Edited to add: Voila! This will do until I can find a more suitable lemur. Usually I don't manage to give people nightmares unless they have actually met me, so best to try and keep it that way

@SilkySifaka - a sifaka is a lemur? I didn't know. You can go back with your staring lemur picture. Don't listen to me! I just say some people's avatar's give me nightmares because they look scary. I don't actually get nightmares from them. The one avatar that WOULD probably give me nightmares is the one by mds_20, the one of the black skull with the white devil symbols all over it. Yikes!
_________________
One Day At A Time.
His first book: http://www.amazon.com/Wetland-Other-Sto ... B00E0NVTL2
His second book: https://www.amazon.com/COMMONER-VAGABON ... oks&sr=1-2
His blog: http://seattlewordsmith.wordpress.com/
Oh that? It makes me think of a Jane's Addiction album cover, I can handle skulls but I get creeped out by a lot of insects.
@OP I wouldn't sweat it all that much, maybe hit more of the Random threads or the noob section until you grok the fullness, BTW I myself have to take issue with a lot of 'newcomers' in the country; in some places it is against the rules for them to even be there, yet their enablers arbitrarily turn it into an issue of race.
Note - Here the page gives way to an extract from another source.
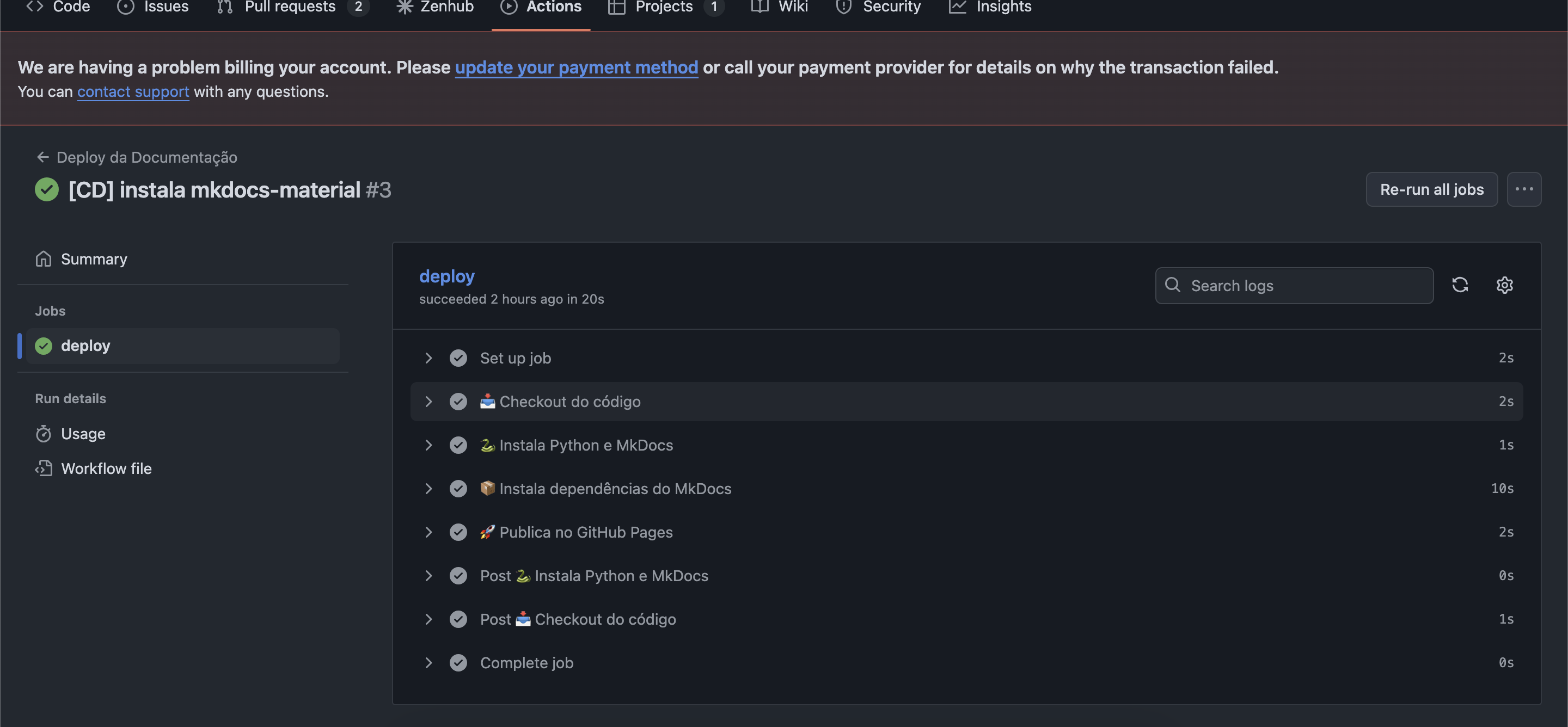Open the log settings gear icon
Viewport: 1568px width, 727px height.
click(x=1504, y=285)
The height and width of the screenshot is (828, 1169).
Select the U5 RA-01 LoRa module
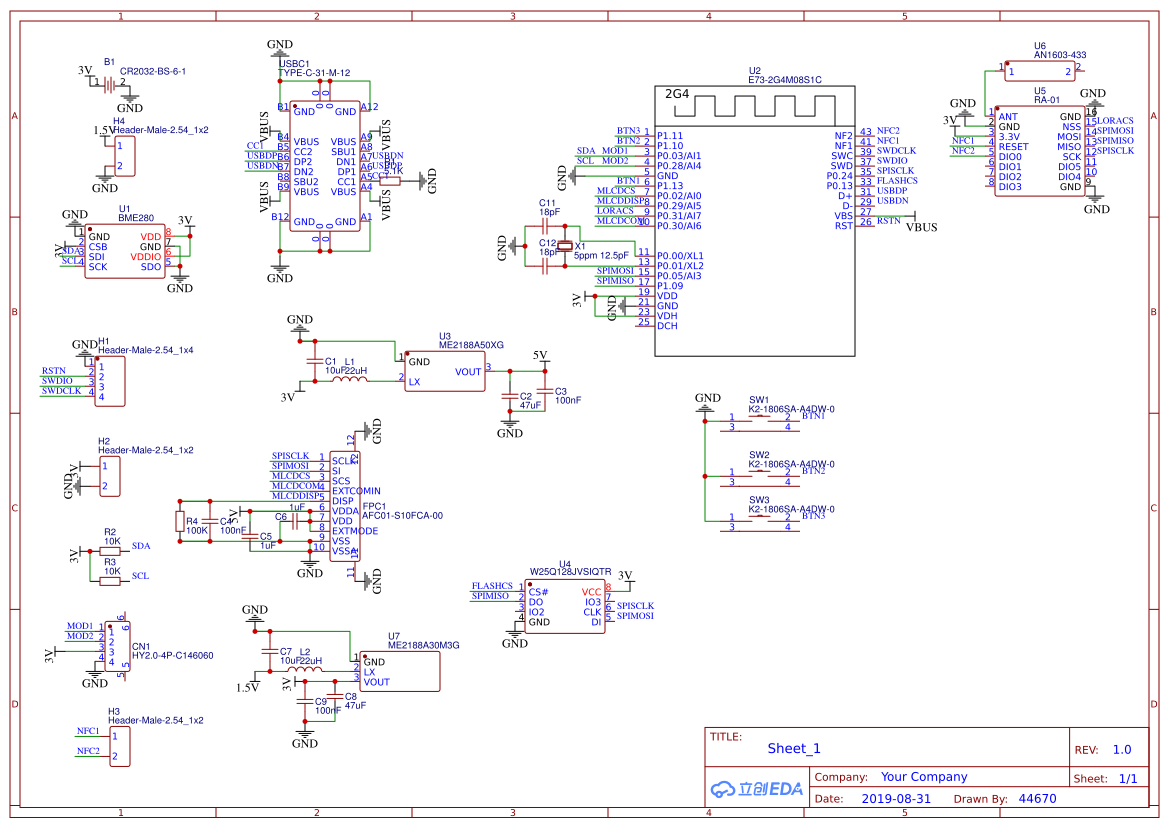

My own family is pretty diverse and includes one of these 'races' and be assured that these enablers do NOT speak for everyone in that 'race' but unfortunately they do have their agenda and the biggest microphones, truth be told these 'spokespeople' care little if at all about the 'poor workers' they claim to represent, hmm, sort of like certain 'other' activist organizations. But go listen to some Devo and that might help
_________________
Let's go on out and take a moped ride, and all your friends will thing your brain is fried, but you can't live your life too dirty, 'cause in the the end you're born to go 30
What if you are "right in the head"?
What if you get to make that choice?
_________________
ASQ: 45. RAADS-R: 229.
BAP: 132 aloof, 132 rigid, 104 pragmatic.
Aspie score: 173 / 200; NT score: 33 / 200.
EQ: 6.
Yes they are a rare type of lemur, with white silky fur hence their name. I like them because they are quite vocal but they have a limited range of calls - which is a bit like me, I am chatty but with a limited range of subjects

I will maybe change it back in a bit, if you are sure that is OK. I like it's wee face.